This is the last entry from my book, "All About Motherhood, A Mom for All Seasons and Other Essays" (www.iUniverse.com). Next week, back to blogging. Above, Grandma Virginia and Ben, circa 1991. Even though you're no longer "with" us, I still hear you, Mom.
Everything I ever needed to know about child-rearing, I probably could have learned from my mother. Neither scientists nor childcare experts taught me about the healing power of a mother's touch, and before I ever read a baby manual my mother alerted me to the value of patience. I didn't need a pediatrician or the Surgeon General to convince me that breast was best; my mother's encouragement said it all.
Even though times change and practical advice is updated, certain maternal truths seem only to ripen: they dangle but never really fall from our tree of knowledge. What contemporary law of nature decrees that a new mother has to pave her own way without the aid of older, outmoded moms?
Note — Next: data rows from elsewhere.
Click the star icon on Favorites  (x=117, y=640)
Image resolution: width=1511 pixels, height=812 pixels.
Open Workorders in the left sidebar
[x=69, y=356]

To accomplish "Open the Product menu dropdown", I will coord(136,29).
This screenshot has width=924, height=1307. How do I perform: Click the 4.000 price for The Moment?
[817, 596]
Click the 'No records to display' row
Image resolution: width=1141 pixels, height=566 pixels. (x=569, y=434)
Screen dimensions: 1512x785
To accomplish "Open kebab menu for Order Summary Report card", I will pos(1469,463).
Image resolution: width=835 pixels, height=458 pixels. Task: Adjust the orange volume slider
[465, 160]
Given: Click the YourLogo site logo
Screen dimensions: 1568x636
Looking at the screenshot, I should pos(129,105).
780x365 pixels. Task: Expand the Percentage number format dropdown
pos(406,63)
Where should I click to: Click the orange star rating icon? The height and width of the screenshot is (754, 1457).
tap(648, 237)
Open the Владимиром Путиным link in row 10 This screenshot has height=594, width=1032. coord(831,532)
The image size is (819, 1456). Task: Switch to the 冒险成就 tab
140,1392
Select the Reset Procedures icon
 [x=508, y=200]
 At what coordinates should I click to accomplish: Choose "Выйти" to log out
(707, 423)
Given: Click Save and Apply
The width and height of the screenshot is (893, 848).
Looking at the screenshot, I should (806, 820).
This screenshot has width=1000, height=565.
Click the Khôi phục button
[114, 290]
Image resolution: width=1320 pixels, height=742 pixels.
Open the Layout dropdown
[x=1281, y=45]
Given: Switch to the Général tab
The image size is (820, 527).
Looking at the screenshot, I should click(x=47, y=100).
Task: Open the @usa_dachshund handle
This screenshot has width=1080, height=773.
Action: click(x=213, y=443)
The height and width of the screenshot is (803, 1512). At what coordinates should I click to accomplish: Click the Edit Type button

How often must we hear the phrase, "Listen to your mother!" before we pay attention?
My mother, who doesn't travel well or often, made the three-hour trip to Manhattan to visit me in the hospital when I had my first baby. Naturally, she wanted to see her grandson, but I believe it was her loyalty to me that made her fight traffic and her own fear of the unfamiliar. When I heard her voice outside my hospital room I wept with sheer relief; nothing could have brought more comfort and solace than my mother's reassurance in those early days with my newborn.
When I had my second child, my father was very ill. My mother, who cared for him, couldn't make it to my home until the baby was more than a week old. Then one morning she simply appeared on my doorstep. "It's just something she had to do," my father explained when I called to tell him she'd arrived safely, "She just wouldn't rest until she'd seen that baby." When I gave birth again, five years after my father's death, my mother, of course, came to be with us.
Whenever I wasn't holding or nursing my newborn babies, my mother rocked them. If a visitor put my baby into the crib, my mother swiftly gathered her grandson up in her arms. I never needed to ask my mother, "Do you think I should pick him up?" She was already reaching for the baby, holding him out to me, reinforcing my instinctual desire to nurture him. The concept of spoiling a baby? Unheard of by my mother.
At times, my mother offers practical advice, but her words float gently, like harmless bits of goose down. She's given me useful nuggets for rainy days and summers: "Let them eat on the picnic table outside" or "Pack them a lunch as if you're going to the woods." Prepare a schedule for the day, she advises, plan activities in writing and enlist the children's help. Take a paper bag and go for a walk, collecting leaves, rocks, feathers. These are the same tactics she used with her own three children years ago; time hasn't altered their value one bit.
When one of my children is sick, my mother never hesitates to say, "Call the doctor!" and though I haven't always followed her suggestion immediately, nine out of ten times a doctor, indeed, was required. But most important is my mother's example: she never spanked or struck any of her children, and her words of discipline were always measured with a gentle tone. Throughout her life, my mother has believed that children deserve respect, care, and patience; her larder of harsh words and penalties has always been empty. To calm a crying child, to punish a naughty one, to assuage a child's anger, my mother uses the same method: scoop the child into your arms, hold him, sing to him, and love him.
The world is full of new ways, uncharted paths, new techniques and discoveries, but that doesn't mean our mothers' advice is stale or unworthy. Some find it fashionable to criticize their mothers. Others must reject the past in order to forge the future, and sometimes, when I'm tired or feeling fiercely independent, I'd very well like to tell my mother to keep her thoughts to herself. She had her chance to raise children; now it's my turn.
But deep down, I know that our mothers' advice isn't an obstacle to our progress; rather, it's a stepping-stone we all need to get to where we're going. Whenever I really listen to my heart, I hear my mother's voice, and I know that despite the passage of time, her words will always ring right and true.